- **Goal of the exercise**
Rescale the records below, from the line with "At what coordinates" through the end, by writing those lines out again with their requests and multiplying every coordinate in the answers by 1.55, rounded to whole numbers with halves going up. Leave the pictures out of your answer.

-- START OF Records for processing --

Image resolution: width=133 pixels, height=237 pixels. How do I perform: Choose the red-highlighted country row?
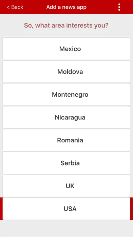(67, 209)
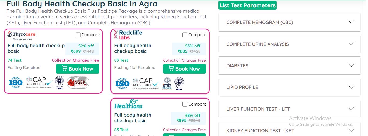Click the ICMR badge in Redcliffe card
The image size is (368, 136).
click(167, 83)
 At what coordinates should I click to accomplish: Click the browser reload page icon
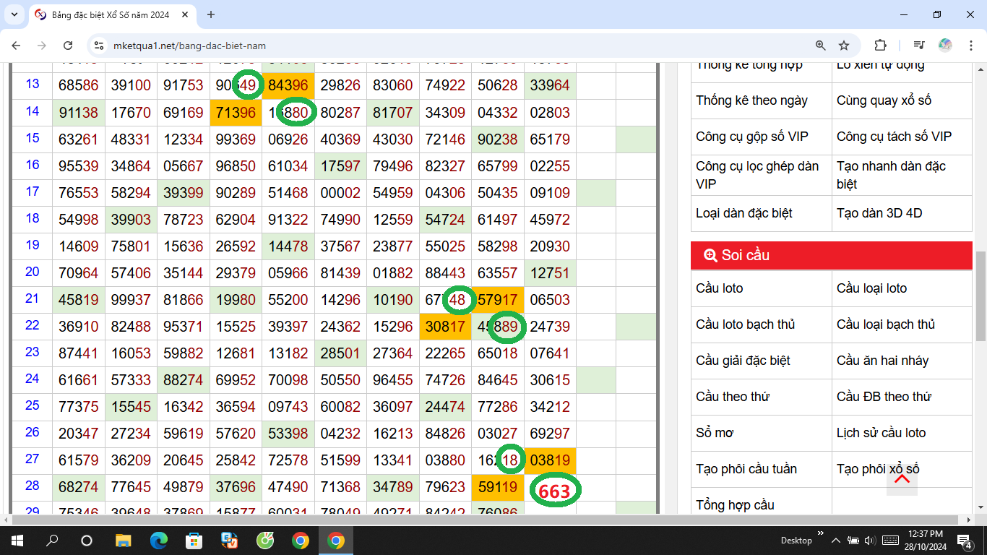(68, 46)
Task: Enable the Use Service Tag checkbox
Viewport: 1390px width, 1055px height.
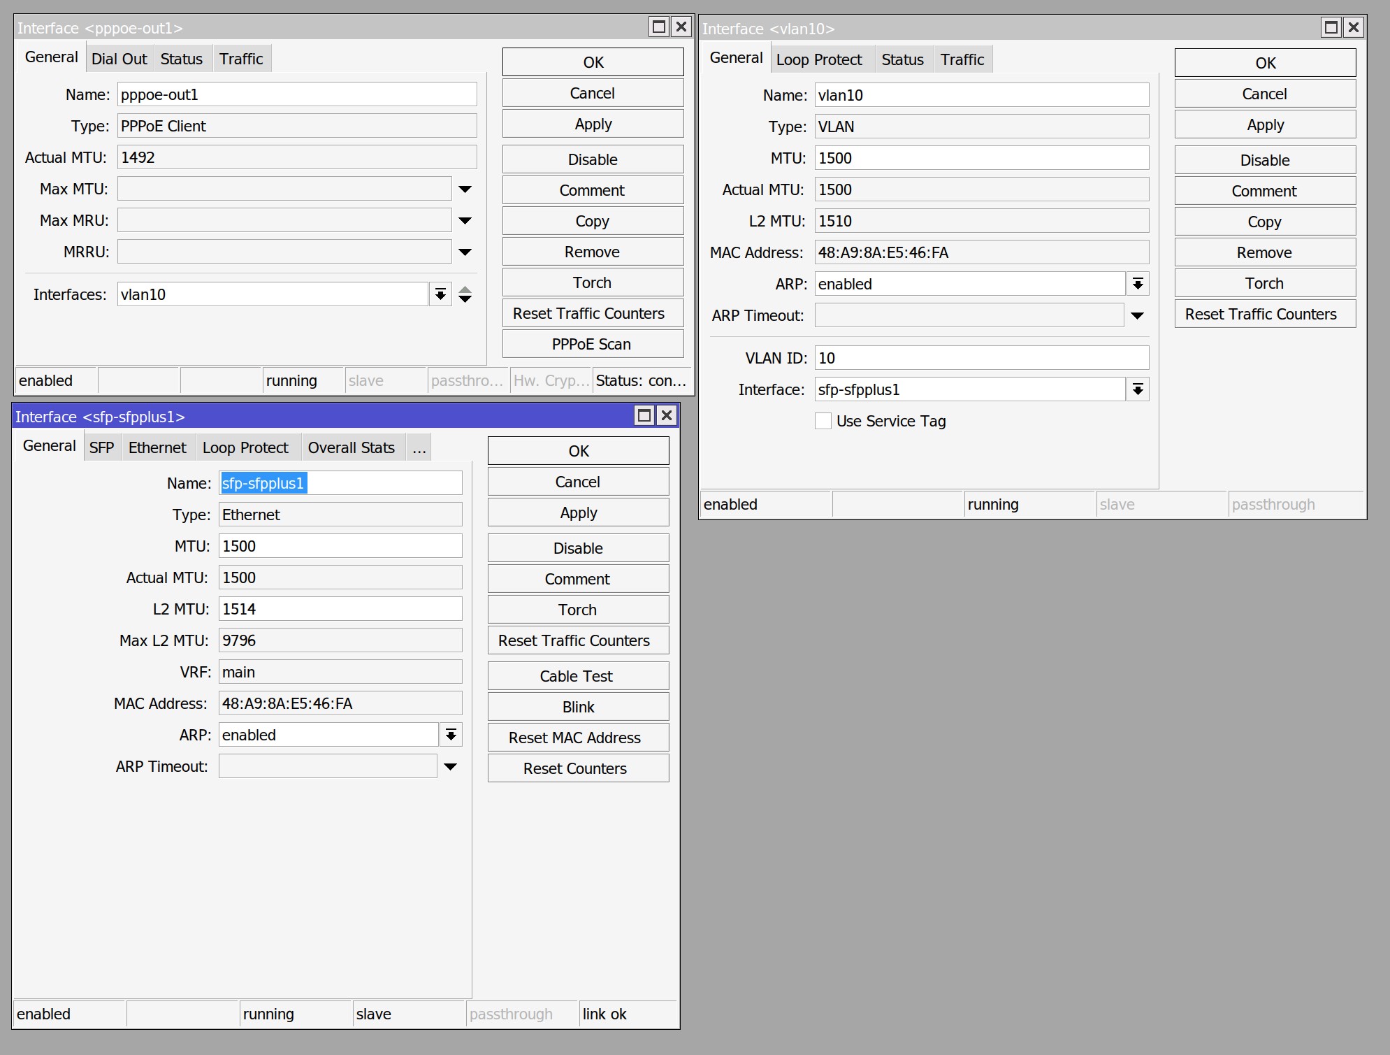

-- END OF Records for processing --

- **Final result**
 At what coordinates should I click to accomplish: Click the browser reload page icon
(105, 71)
Task: Enable the Use Service Tag checkbox
Viewport: 1390px width, 1055px height.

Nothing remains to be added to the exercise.